Fico feliz que Selton possa fazer arte como forma de agradecimento a alguém. Nem todos podem. Mais feliz  fico ainda com a versão (enfim) brasileira da série israelense "Be tipul", que ganhou adaptações em cerca de trinta países. Digamos que não é frequente assistir a um psicoterapeuta como protagonista de uma série de televisão. É uma profissão solitária, com uma rotina repleta de silêncios e baseada, especialmente, na repetição dos conteúdos. Como competir com o cotidiano heróico dos médicos em uma unidade de emergência ou com as intrigas "espetaculosas" dos escritórios de advocacia? Sem dúvida, não é uma série para grandes audiências. E, para o telespectador da área psi, há algumas incongruências técnicas que incomodam um pouco. Ainda assim, eu diria que o saldo é positivo.

Selton Mello deixou claro, em algumas entrevistas, que optou por não definir a orientação teórica do psicoterapeuta interpretado por Zécarlos Machado. No entanto, ele usa o termo "transferência erótica", conceito desenvolvido pela psicanálise. Aliás o manejo da transferência (entre outras coisas) é o que diferencia a psicanálise de outras psicoterapias que não trabalham  com o inconsciente. Jung e Freud apanharam bastante nos primórdios da psicanálise para lidar com a tal transferência, como bem abordou o recente filme "Um método perigoso" (2011). O psicoterapeuta/psicanalista fictício Theo continua apanhando com isso na série. Sai Keira Knightley, entra Maria Fernanda Cândido. Lindas mulheres histéricas e fatais que enlouquecem seus analistas. Clichê dos clichês, mas funciona.

Os grandes casos clínicos de Freud (O homem dos ratos, O homem dos Lobos, O caso Dora, entre outros) são livros que podem ser comparados a grandes narrativas de suspense, inclusive nos títulos. Você lê e vai descobrindo aos poucos o mistério que envolve o sofrimento daquelas pessoas, acompanhando o raciocínio feito por Freud que poderia, sem dúvida, ter sido um grande romancista. A série "Sessão de terapia" tem também esse mérito. Ao longo do quase monólogo que é cada capítulo-sessão, o telespectador vai descobrindo os personagens-pacientes juntamente com o terapeuta Theo. E nada é o que parece ser.

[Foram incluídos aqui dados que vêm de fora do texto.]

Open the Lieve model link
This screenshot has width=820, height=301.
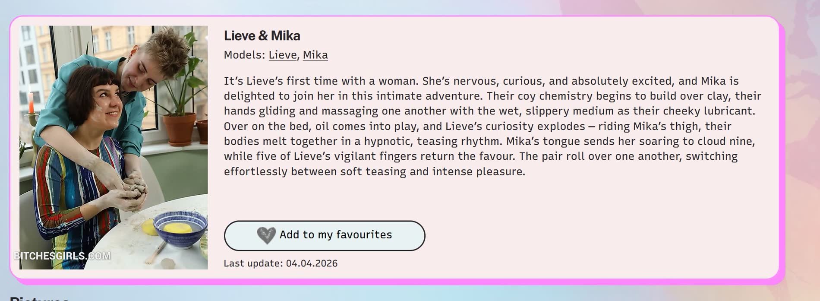coord(283,55)
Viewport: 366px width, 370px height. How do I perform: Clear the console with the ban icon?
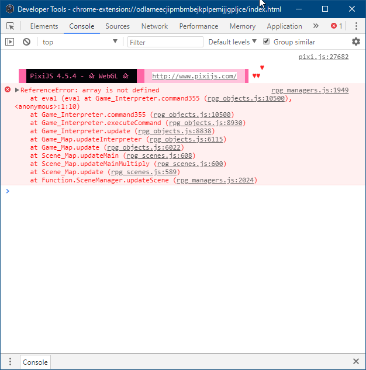(x=26, y=42)
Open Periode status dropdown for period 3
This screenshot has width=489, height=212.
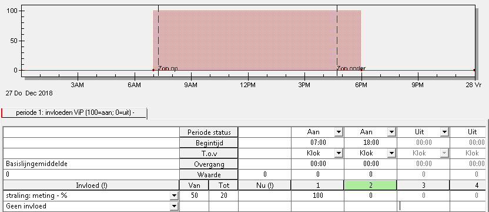pyautogui.click(x=444, y=133)
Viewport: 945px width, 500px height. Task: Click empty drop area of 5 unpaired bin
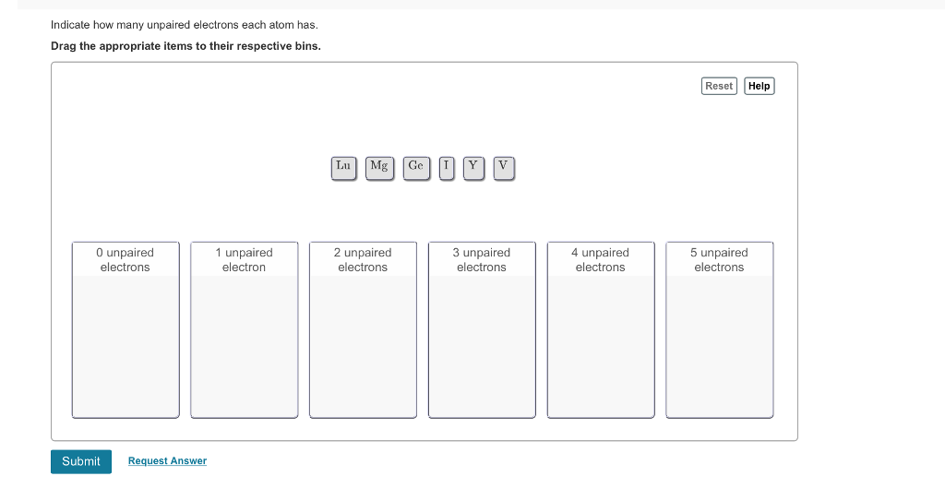pyautogui.click(x=719, y=346)
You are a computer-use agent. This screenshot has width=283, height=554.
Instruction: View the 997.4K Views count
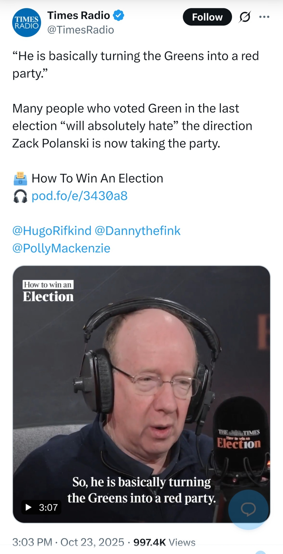pyautogui.click(x=164, y=542)
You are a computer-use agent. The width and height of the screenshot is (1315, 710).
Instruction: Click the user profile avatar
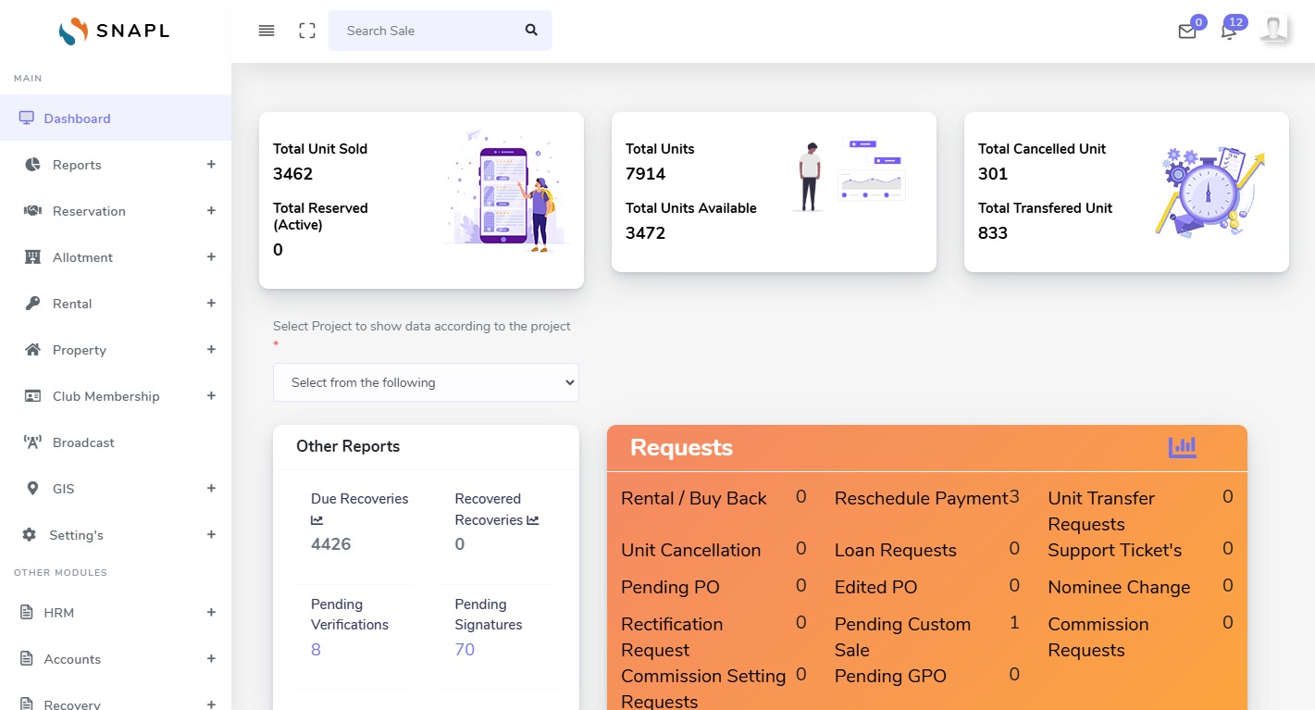[x=1273, y=30]
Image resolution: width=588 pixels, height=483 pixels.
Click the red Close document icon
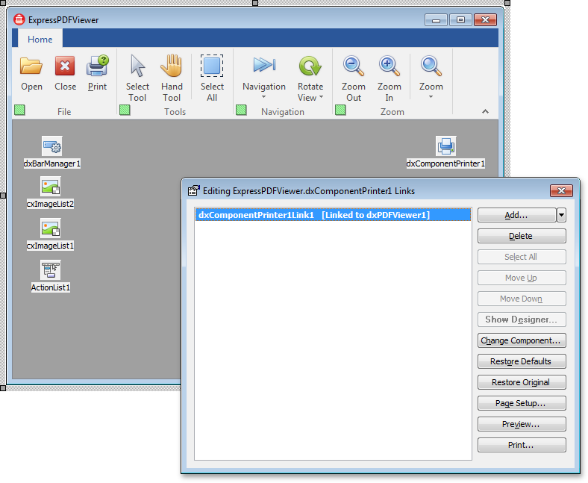65,67
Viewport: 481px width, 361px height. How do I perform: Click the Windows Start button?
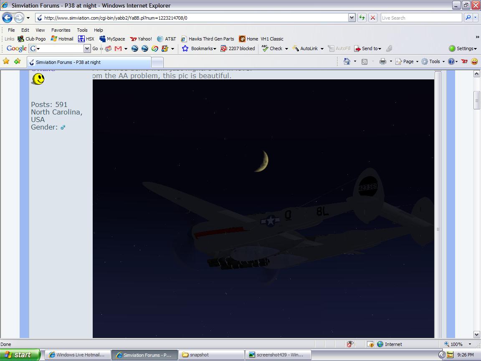coord(20,355)
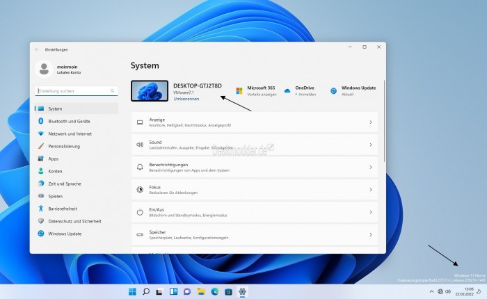The width and height of the screenshot is (487, 299).
Task: Expand the Anzeige settings row
Action: click(x=370, y=122)

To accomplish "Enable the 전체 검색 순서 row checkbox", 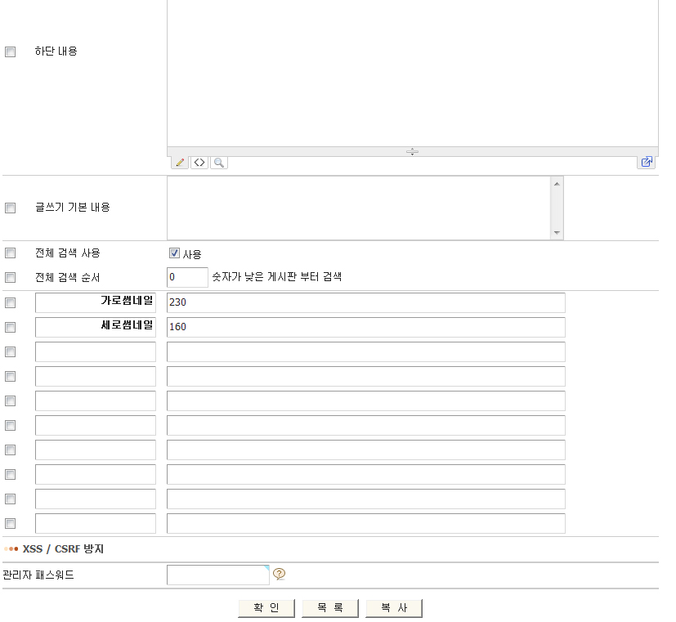I will click(11, 277).
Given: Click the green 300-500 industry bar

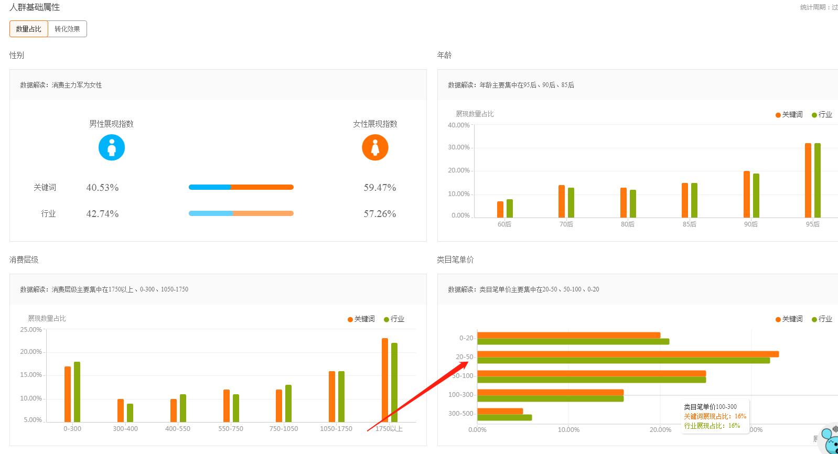Looking at the screenshot, I should tap(504, 418).
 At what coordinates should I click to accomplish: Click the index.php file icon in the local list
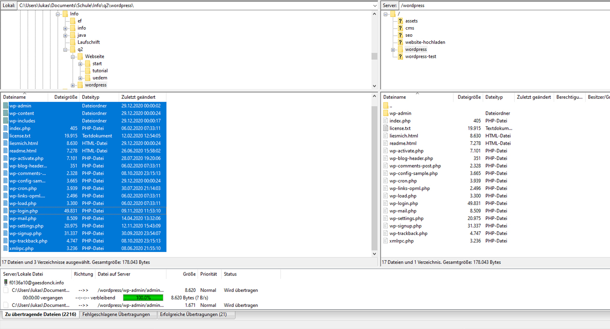[x=6, y=128]
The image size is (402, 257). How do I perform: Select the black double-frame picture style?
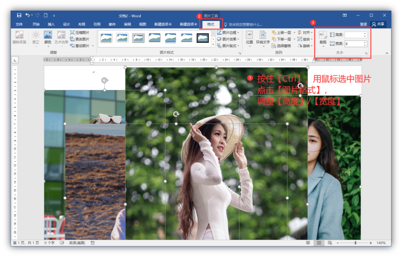click(202, 38)
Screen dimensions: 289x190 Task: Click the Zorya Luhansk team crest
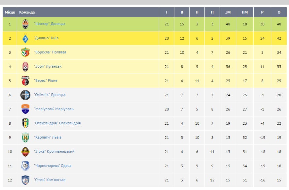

Em relação ao local de trabalho, não há divã, o psicoterapeuta atende em casa e não tem sala de espera. Tudo isso dificulta o trabalho do pobre homem, por demais atormentado para um psicoterapeuta com vinte anos de trabalho na área. No entanto, sem dificuldades, não há série. O que seria de "Sessão de terapia" se o herói não sofresse e fosse um intelectual pedante, não é mesmo?
Para encerrar este texto, retorno à frase que sintetiza o agradecimento de Selton ao seu analista. A frase me lembrou dos tempos que ainda era uma estagiária de psicologia. A mãe de uma pequena paciente tecia uma colcha na sala de espera enquanto sua filha era atendida. Ao final de muitos meses de atendimento, ela presenteou minha colega de estágio com uma linda e colorida colcha, como forma de gratidão. Penso que, sendo uma colcha ou uma série de tevê com ampla divulgação, é alentador saber que o trabalho do psicoterapeuta/psicanalista possa ser visto e reconhecido como algo sério. É complexo, é sofrido, exige estudo, supervisão constante e análise pessoal. Não é festa, não é bate papo, não é conversa de comadres. E citando a psicanalista Diana Corso:

"Psicanálise não deixa de ser uma oficina de escrita: diários prolixos, contos arrebatados, meticulosas novelas de fôlego. Edito, apenas."

 Que Selton continue reverenciando dignamente seu psicanalista. Eu torço por isso.